次に、東京ビッグサイトは日本最大のコンベンションセンターだが、グローバル視点では世界の何番目ぐらいの展示面積だろう。多くの人が幕張メッセの方が大きいと思っているが、幕張は7.2万平方メートルで国内2番目。その事実に驚くが、世界の30位いや50位にも入らないと聞くと信じられないという表情になる。

しかし事実なのだ。日本展示会協会(2016年現在)のランキングによれば、東京ビッグサイトは世界第68位。同協会のランキング一覧を見ると世界第3位の経済大国に似つかわしくないインフラの不備と感じる。
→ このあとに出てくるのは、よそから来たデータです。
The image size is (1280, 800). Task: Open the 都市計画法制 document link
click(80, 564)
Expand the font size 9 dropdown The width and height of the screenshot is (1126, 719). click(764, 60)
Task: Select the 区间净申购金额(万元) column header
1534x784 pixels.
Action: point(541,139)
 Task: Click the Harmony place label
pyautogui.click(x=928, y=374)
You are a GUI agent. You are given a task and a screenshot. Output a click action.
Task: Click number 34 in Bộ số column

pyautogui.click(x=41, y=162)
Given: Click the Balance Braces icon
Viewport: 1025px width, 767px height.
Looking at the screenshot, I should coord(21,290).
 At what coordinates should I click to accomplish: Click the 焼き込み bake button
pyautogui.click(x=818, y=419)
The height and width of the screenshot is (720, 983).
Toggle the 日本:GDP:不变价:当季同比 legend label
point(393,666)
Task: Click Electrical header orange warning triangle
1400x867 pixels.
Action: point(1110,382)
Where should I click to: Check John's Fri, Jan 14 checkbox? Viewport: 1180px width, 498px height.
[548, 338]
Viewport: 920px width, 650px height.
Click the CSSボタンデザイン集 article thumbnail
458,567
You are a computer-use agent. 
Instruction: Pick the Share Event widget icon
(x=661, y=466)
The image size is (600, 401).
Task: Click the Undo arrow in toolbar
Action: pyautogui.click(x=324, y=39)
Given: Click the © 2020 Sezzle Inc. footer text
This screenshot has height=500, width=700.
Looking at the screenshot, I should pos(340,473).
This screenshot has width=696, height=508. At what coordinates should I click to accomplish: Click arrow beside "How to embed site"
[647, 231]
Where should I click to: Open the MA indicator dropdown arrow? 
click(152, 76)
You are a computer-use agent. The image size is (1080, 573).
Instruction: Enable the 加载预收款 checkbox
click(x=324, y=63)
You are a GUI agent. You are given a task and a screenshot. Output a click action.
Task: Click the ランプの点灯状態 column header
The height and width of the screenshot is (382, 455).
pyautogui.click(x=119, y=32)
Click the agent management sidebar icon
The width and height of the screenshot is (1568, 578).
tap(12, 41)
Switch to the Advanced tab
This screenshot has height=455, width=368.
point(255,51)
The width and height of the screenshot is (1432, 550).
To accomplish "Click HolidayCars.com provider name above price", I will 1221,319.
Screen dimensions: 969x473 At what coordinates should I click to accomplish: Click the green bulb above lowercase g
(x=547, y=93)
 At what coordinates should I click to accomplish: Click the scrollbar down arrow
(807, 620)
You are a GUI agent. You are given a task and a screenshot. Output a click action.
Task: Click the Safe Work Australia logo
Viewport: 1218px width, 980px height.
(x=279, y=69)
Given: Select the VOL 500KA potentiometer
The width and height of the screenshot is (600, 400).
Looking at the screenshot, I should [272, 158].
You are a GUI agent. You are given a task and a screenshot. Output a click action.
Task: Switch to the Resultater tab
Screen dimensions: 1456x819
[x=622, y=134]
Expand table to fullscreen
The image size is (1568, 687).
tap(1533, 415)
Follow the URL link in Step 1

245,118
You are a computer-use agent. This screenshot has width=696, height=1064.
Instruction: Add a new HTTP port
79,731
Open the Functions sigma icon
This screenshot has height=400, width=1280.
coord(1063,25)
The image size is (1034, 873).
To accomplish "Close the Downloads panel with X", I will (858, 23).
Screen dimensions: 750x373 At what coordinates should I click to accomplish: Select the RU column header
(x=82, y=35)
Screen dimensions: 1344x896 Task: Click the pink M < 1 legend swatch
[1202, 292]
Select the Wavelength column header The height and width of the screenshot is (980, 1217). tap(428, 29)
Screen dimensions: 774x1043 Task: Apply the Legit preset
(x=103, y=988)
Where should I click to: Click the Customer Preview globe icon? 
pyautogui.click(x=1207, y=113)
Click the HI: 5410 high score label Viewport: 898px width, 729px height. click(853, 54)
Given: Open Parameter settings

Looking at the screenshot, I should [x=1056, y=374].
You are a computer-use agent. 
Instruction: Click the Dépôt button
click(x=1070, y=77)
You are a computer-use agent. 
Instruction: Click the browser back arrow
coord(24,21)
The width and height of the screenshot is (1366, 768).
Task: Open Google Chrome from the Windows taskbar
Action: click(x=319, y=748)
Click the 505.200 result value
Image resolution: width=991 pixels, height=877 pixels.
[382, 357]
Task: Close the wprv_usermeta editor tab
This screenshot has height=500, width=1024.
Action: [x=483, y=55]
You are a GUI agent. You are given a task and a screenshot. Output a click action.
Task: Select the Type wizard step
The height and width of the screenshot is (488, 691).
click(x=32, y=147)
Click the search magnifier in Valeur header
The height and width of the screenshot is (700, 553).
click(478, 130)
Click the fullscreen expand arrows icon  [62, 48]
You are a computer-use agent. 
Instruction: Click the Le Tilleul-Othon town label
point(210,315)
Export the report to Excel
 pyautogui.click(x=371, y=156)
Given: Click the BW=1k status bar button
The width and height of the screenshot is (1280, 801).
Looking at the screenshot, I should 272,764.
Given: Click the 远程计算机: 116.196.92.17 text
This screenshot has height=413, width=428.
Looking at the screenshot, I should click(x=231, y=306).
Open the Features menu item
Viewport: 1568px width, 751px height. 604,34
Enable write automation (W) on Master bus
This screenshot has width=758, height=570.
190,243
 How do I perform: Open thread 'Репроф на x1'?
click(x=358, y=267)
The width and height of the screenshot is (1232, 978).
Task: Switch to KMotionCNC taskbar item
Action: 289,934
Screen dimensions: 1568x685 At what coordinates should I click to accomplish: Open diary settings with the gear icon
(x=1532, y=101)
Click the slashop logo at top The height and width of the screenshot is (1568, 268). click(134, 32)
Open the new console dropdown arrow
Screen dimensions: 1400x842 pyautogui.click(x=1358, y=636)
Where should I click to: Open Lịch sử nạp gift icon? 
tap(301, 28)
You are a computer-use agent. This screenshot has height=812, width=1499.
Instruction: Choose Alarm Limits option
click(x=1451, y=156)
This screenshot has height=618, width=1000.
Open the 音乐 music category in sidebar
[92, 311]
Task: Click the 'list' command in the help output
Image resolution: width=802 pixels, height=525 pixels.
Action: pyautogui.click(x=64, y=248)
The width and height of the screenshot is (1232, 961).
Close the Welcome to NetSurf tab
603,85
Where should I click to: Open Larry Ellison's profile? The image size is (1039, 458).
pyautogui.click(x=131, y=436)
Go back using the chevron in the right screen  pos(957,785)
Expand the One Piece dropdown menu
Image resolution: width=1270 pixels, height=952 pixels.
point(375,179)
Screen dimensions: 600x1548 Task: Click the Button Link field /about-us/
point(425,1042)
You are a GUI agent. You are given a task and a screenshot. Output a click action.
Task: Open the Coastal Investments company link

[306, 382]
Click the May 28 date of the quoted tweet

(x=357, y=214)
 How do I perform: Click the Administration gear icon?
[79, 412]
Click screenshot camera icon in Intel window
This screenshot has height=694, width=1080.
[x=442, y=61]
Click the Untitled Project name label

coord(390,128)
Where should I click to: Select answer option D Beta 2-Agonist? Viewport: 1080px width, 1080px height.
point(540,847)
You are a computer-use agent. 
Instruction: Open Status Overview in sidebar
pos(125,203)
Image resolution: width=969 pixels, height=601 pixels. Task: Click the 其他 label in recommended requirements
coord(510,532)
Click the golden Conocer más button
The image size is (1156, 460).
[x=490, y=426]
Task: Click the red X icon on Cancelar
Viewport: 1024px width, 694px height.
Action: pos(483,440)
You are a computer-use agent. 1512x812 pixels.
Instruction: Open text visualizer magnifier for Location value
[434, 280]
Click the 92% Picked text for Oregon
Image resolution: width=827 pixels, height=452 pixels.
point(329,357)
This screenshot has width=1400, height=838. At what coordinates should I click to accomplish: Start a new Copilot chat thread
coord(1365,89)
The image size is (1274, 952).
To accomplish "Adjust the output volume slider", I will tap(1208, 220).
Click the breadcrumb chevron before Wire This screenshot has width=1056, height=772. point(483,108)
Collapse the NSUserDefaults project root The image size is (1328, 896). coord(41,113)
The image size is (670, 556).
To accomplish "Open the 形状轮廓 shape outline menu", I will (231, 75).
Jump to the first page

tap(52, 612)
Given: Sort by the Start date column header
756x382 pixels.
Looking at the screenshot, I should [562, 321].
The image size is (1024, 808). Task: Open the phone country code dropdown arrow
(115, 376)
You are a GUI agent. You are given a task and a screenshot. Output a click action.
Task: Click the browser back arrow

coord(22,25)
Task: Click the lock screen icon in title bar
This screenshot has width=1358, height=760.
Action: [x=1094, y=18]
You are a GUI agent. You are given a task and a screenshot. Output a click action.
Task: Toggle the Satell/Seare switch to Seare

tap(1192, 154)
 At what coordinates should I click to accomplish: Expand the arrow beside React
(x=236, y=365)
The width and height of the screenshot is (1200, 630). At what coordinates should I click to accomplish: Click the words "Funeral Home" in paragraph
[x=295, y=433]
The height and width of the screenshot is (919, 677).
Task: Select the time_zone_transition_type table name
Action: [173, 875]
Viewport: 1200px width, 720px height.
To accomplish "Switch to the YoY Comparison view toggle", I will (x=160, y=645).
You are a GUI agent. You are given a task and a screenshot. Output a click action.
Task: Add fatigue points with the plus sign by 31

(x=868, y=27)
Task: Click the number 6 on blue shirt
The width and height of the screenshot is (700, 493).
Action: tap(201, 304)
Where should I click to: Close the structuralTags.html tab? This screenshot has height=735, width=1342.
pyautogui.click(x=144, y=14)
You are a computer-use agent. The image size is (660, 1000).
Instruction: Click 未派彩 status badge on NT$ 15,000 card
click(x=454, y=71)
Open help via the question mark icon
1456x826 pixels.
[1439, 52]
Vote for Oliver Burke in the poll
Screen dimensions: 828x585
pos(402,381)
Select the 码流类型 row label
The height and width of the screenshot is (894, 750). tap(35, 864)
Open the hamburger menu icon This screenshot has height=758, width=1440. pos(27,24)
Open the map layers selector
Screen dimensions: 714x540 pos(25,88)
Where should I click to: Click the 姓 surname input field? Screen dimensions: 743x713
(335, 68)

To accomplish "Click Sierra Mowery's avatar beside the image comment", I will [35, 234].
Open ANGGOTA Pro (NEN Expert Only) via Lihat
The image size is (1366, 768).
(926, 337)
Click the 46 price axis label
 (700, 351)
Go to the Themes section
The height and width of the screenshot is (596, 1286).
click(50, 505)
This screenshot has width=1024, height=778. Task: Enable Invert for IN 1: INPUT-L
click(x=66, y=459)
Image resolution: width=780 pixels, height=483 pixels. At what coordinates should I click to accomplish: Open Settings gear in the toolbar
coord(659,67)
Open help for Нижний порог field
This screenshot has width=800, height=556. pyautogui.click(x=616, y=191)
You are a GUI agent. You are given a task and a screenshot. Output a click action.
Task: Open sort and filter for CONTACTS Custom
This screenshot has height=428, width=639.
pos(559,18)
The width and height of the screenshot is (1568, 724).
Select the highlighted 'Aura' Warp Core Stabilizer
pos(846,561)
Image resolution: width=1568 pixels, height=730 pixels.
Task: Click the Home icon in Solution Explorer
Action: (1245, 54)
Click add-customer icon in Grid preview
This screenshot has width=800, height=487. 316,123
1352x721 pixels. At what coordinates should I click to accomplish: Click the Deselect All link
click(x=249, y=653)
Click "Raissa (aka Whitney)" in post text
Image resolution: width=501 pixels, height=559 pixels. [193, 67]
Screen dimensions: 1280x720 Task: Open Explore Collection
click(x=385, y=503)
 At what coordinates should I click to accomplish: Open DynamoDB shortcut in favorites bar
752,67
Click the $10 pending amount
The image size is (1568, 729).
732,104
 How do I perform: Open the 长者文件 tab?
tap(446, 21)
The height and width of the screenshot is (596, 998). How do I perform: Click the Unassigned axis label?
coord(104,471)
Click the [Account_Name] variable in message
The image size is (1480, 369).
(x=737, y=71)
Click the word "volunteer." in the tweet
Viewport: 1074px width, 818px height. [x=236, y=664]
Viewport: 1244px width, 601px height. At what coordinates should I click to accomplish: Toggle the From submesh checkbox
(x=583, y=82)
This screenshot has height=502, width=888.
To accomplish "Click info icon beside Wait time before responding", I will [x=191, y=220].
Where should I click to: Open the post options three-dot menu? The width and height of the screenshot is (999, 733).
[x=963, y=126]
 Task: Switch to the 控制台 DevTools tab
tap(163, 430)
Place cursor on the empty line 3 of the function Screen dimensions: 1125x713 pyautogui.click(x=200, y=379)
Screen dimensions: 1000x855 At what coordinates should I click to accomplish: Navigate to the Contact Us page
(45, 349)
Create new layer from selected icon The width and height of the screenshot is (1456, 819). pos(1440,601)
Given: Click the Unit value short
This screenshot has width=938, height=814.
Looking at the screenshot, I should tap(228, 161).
国別の全展示面積では経済大国の第1位、2位アメリカと中国が占める。アメリカのコンベンションセンターはシカゴの24.2平方メートル(第10位)が最大で、個別の規模はそれほどでもないが全米の主要都市に数多く点在する。

中国は21世紀に入ってから急成長した経済と軌を一にするようにコンベンションセンターの充実が進む。私が初めて中国の国際自動車ショーを取材したのは2007年の上海からだが、当時竣工から6年目の上海新国際博覧中心(SNIEC)は20万平方メートルのV字配置された巨大な東西2棟に北棟が加わる巨構に驚かされた。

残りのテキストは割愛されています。